Владек Шейбал - Лейла Элораби Салем
Быстрее, собаки! Шевелитесь, животные! - кричали немцы, со злостью толкая пленников к высоким железным воротам возле шлагбаума.
И вновь новый концлагерь, большой, с многочисленными бараками для заключенных. Каждого вновь прибывшего тщательно оглядывали, осматривали вещи - гестапоцы искали евреев, которых сжигали в печах. Владислав боялся, он понимал, что не похож ни на поляка, ни на русского, но и евреем не являлся. А что, если сказать правду? Нет, это крайне рисковано, никто не ручается, что с ним тогда станется. Офицеры взглянули на его картотеку, поинтересовались лишь, кто он по вере. Влад молча показал тельник, висевший у него на груди, и тогда немцы махнули, один проговорил: "Свободен, можешь идти. Следующий".
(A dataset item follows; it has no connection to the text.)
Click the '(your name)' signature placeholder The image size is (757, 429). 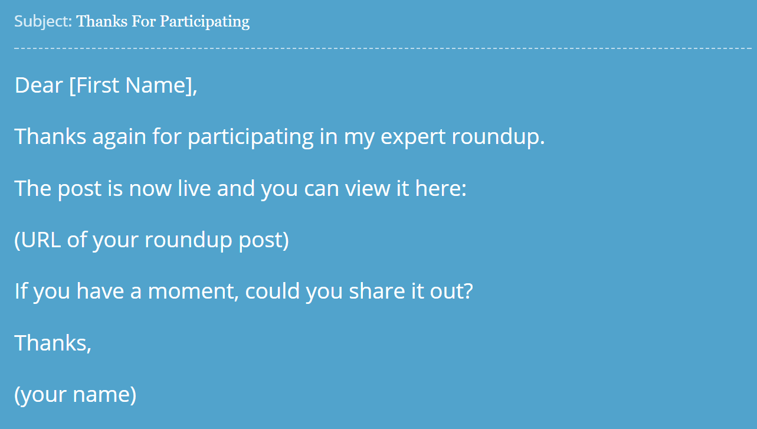(76, 394)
После осмотра пленников привели в душевую, велев как следует помыться, дабы избавиться от грязи и вшей. То, что назывался душем, не был таким на самом деле. Посередине стояла большая ванная, наполненная водой, на полке лежали старые куски хозяйственного мыла. Чтобы вымыться, нужно было почерпнуть ковшиком воду и вылить на себя. После стольких дней томительного ожидания в грязи и холоде даже эта ванна показалась Владиславу раем. Намылив волосы и тело мылом, он несколько раз вылил на себя горячую воду, с блаженством ощущая каждой клеточкой, как вместе со струей воды стекает грязь.
Когда с водными процедурами было покончено, узников распределили по баракам по несколько человек в каждой комнате. Здесь было не то, что в Альтварпе: у каждого имелась довольно удобная койка с простынями и теплым одеялом. Вечером всем раздали ужин, состоящий из куска хлеба с мармеладом и чаем без сахара. Этого было слишком мало, дабы утолить голод, но уж что есть, то есть. Укладываясь спать, Влад думал про себя, дал слово в душе, что этот концлагерь должен стать для него последним - либо он освободится, либо умрет.
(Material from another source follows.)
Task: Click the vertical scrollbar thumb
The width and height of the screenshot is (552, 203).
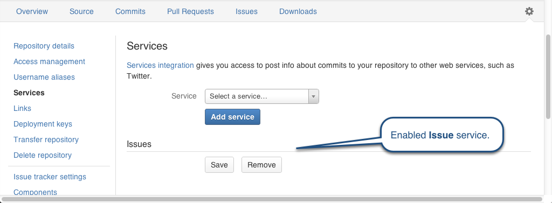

На следующий день, едва забрезжил рассвет, пленников подняли и велели выходить на улицу собирать по округе ветки, а затем складывать там же, где и дрова. Работы самой как таковой и не было, многие собирались группами, общались, коротая время за беседой. Владислав среди толпы приметил человека со знакомым лицом. Высокий, болезненно сутулый, тот оказался еще совсем молодым человеком - не старше двадцати пяти лет, только высокий светлый лоб прорезали две глубокие морщины - не из-за пережитых лет, но горя. Влад пристально вглядывался в знакомое лицо, тот тоже смотрел на него широко раскрытыми немигающими глазами.
Кшиштоф?! - воскликнул Влад, оставив охапку хвороста на земле.
Владислав! - с улыбкой и какой-то неподдельной радостью сказал бывший школьный хулиган.
Они бросились друг к другу, обнялись как старые друзья, словно и не было между ними вражды в далеком детстве. Усевшись в тени клена, бывшие одноклассники рассказали о себе все то,что случилось с ними со времен войны, как долго каждый из них был в плену.
Я один остался, Влад, один на всем свете. Всех моих родных расстреляли поганые немцы, прямо на моих глазах! Я помню до мельчайших подробностей каждый миг их предсмертной агонии, будто трагедия эта произошла буквально вчера. И, просыпаясь каждое утро, я слышу выстрел и их крики, - Кшиштоф поведал о трагедии в своей жизни и пока говорил, слезы навернулись на его глазах.
А как у тебя дела? Тебя взяли из Кременца?
Нет. После присоединения Украины к Союзу наша семья покинула его пределы и с тех пор мы живем в Варшаве - так захотел мой отец. Меня захватили в плен в самой столице, когда я пробирался мимо руин - все, что осталось от города, к знакомому аптекарю,дабы взять лекарство для отца, которого я оставил умирающим от брюшного тифа. С тех пор я путешествую из одного концлагеря в другой и даже не знаю, что сталось с моими родными: живы они или нет.
Их беседу прервал немецкий охранник. Потрясая оружием перед их лицами, он прокричал:
Чего расселись, скоты? Живей за работу, шнеле!
В полдень всех пленников позвали на обед. Каждый становился в очередь за своей порцией хлеба и мармелада. За Владиславом встала молодая женщина около двадцати пяти лет. Невысокая, полноватая, с короткими черными волосами и карими глазами, она не была красавицей, но ее светлая приятная улыбка притягивала взоры мужчин. Дернув Влада за рукав, она поинтересовалась:
Вы говорите по-французски?
В смущении молодой человек поначалу растерялся, но услышав речь, знакомую с детства, ответил на французском:
Да, я знаю этот язык.
Как славно! - радостно проговорила девушка. - Теперь я могу с вами общаться. Сама я родом из Франции, зовут меня Джанна.
Как ты оказалась в этом лагере?
Понимаешь, сама я из бедной многодетной семьи. Отец отправил меня в Польшу работать нянькой в богатой семье. Когда началась война, моих хозяев казнили, а меня вместе с поляками отправили сюда.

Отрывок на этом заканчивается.